[Data for analysis — start]

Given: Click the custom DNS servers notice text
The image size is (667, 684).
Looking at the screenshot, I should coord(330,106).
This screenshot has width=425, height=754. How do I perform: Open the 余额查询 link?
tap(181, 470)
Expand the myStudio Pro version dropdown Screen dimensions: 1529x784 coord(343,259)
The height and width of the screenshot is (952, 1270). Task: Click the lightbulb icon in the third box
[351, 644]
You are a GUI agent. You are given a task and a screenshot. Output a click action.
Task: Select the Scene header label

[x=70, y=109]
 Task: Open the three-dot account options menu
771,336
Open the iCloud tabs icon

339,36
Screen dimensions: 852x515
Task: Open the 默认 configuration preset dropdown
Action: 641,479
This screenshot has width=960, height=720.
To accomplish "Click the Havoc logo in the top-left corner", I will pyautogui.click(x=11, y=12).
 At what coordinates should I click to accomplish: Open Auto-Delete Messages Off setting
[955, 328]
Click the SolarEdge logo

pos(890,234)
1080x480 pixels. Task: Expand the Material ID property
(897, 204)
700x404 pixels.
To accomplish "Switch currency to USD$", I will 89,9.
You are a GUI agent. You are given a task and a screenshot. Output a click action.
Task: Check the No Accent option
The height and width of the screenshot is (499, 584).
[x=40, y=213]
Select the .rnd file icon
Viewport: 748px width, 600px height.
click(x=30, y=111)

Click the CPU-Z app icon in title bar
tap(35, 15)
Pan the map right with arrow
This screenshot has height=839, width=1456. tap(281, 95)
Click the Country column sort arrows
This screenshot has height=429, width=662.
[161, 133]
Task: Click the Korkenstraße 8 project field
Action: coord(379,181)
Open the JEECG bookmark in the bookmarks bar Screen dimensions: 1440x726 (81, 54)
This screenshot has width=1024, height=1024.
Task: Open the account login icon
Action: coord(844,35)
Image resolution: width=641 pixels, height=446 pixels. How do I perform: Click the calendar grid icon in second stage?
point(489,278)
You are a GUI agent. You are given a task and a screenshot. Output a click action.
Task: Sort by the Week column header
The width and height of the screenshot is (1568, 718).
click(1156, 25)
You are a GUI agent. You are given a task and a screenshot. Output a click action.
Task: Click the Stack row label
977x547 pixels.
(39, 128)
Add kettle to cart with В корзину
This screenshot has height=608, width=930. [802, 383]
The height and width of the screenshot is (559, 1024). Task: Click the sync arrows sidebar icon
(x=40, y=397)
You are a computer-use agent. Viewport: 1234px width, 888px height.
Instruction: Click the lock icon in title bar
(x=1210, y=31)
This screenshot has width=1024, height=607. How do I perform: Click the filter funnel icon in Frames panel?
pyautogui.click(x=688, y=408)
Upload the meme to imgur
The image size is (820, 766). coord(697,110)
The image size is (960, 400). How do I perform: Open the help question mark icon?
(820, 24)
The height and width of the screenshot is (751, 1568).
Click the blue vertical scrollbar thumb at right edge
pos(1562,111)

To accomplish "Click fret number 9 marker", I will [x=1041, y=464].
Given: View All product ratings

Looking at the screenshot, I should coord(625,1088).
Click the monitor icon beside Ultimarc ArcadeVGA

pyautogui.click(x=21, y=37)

[Data for analysis — finish]

» **Task**
Reproduce verbatim only this range: the first line of the material through the line that contains "Expand the myStudio", inclusive.

» **Solution to the problem**
Given: Click the custom DNS servers notice text
The image size is (667, 684).
Looking at the screenshot, I should coord(330,106).
This screenshot has width=425, height=754. How do I perform: Open the 余额查询 link?
tap(181, 470)
Expand the myStudio Pro version dropdown Screen dimensions: 1529x784 coord(343,259)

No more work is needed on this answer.